Wednesday, January 14, 2026

Hatshepsut - II of II

The story of Hatshepsut finally started being pieced together in the 1920s. Archaeologists from the Metropolitan Museum of Art found two pits near Luxor filled with many broken bits of statues. The statues had been installed in a magnificent temple that Hatshepsut had built. Workmen of yore had toppled them and dragged them to the edge of a pit. There they attacked the statues with sledgehammers and rocks. Then they dumped the broken fragments into the pit.

The archaeologists found that numerous inscriptions and carvings had been destroyed chiseling out Hatshepsut’s name and image. The workers seemed to have removed Hatshepsut’s name and face, and not the inscriptions that described the events of her reign. She doesn’t appear on any of the kings’ lists, which are the ancient records of all the pharaohs and their dynasties. Cleopatra would never have heard of her. Hatshepsut had literally been defaced. 

But in a society where the illiteracy rate was between 95 and 99 percent, it was inevitable that some mentions of Hatshepsut would be missed. Many of the guys who were sent into the temple to remove Hatshepsut’s name seemed not to have tried hard enough. The surviving inscriptions told a remarkable story. 

Hatshepsut took the throne in around 1478 BC, in a period that historians call the Eighteenth Dynasty. (The same dynasty would later include some of the best-known names in Egyptian history, including Akhenaten, the “heretic king,” and his son Tutankhamun.) Hatshepsut was the daughter of a pharaoh and then the principal wife of that pharaoh’s son (who was her own half brother). Then her husband died, leaving a young son by a secondary wife. Hatshepsut served as co-regent with the toddler for a short time. Then she took the throne in her own name.

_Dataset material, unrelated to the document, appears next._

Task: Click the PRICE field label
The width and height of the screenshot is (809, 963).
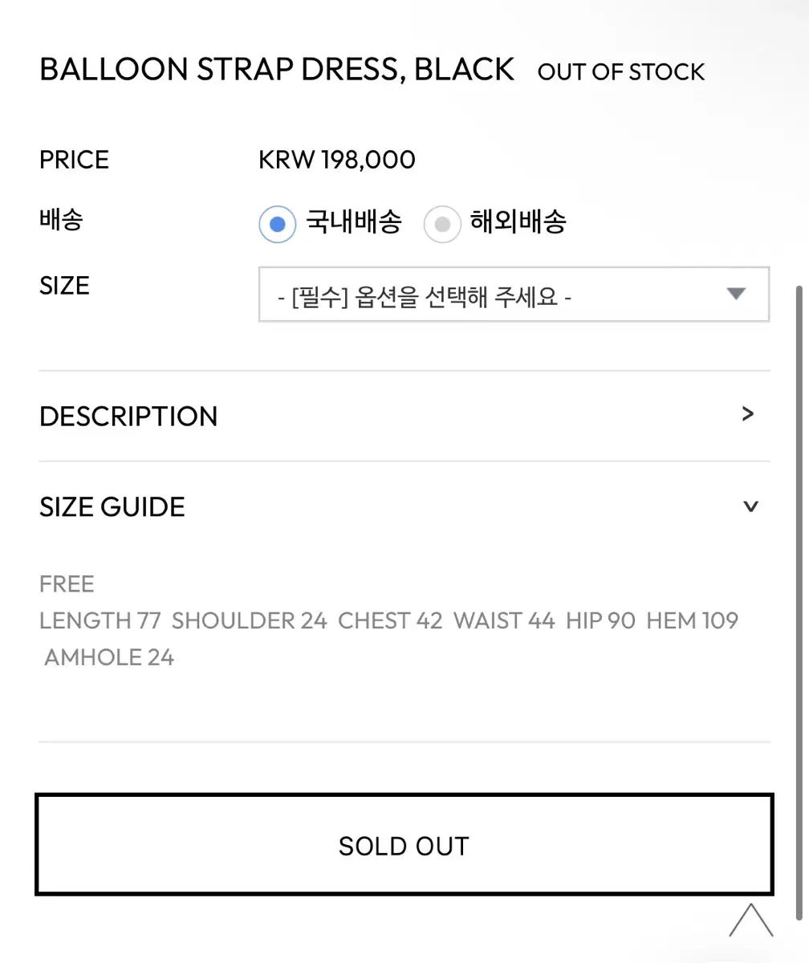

She reigned for nearly two decades. She thrived, and Egypt thrived. She built monuments across the length of Egypt, most notably in Thebes. There she commissioned obelisks and statues and her masterpiece, the immense temple that Champollion explored. 

How to explain the violence directed against her images? The order to remove all evidence of Hatshepsut’s existence came from her stepson, Tuthmosis III, who succeeded her on the throne. It was his name — or sometimes the name of Hatshepsut’s father, Tuthmosis I — that replaced Hatshepsut’s in her cartouches. There are two different views that have been advanced to explain the motive. 

One view is that Hatshepsut had to be eradicated because the very notion of a female pharaoh violated the natural order. Such an aberration had to be denied as if it had never been. Other scholars insist that the explanation had more to do with dynastic politics than with revulsion. They point out that Tuthmosis III reigned for twenty years before he issued his anti-Hatshepsut decree. That seems a long time to put a vendetta on hold. The real issue, according to these skeptics, was who would rule next. Some historians believe that there were rival candidates. One was Tuthmosis’s son; the others were more closely related to Hatshepsut and therefore boasted better bloodlines. What better way for Tuthmosis to smooth the way for his own son to succeed him than by ensuring that no rival could stake a claim of his own?

Even if all Hatshepsut’s statues had survived intact, we would not know what she looked like. This is because, in Ancient Egypt rulers were depicted as idealized types rather than individuals. Kings who had grown old and feeble were portrayed as young and imposing; so were little boys who happened to have inherited the throne. Archaeologists have devoted endless hours to piecing together Hatshepsut’s vandalized statues. Hatshepsut is depicted sometimes as male, sometimes as female, and sometimes as a female with the traditional trappings of male authority, including a royal goatee. 

The best of the statues are treasures of world art. The most striking of all is an eleven-foot-long, seven-ton granite sphinx with Hatshepsut’s face (and royal headdress and beard) and a lion’s body which is kept at New York’s Metropolitan Museum of Art. It was created more than three and a half millennia ago, at a site six thousand miles from its present home. Much of its story remains a mystery. But what we do know, we owe to Champollion noticing a tiny letter T, in a place where it did not belong.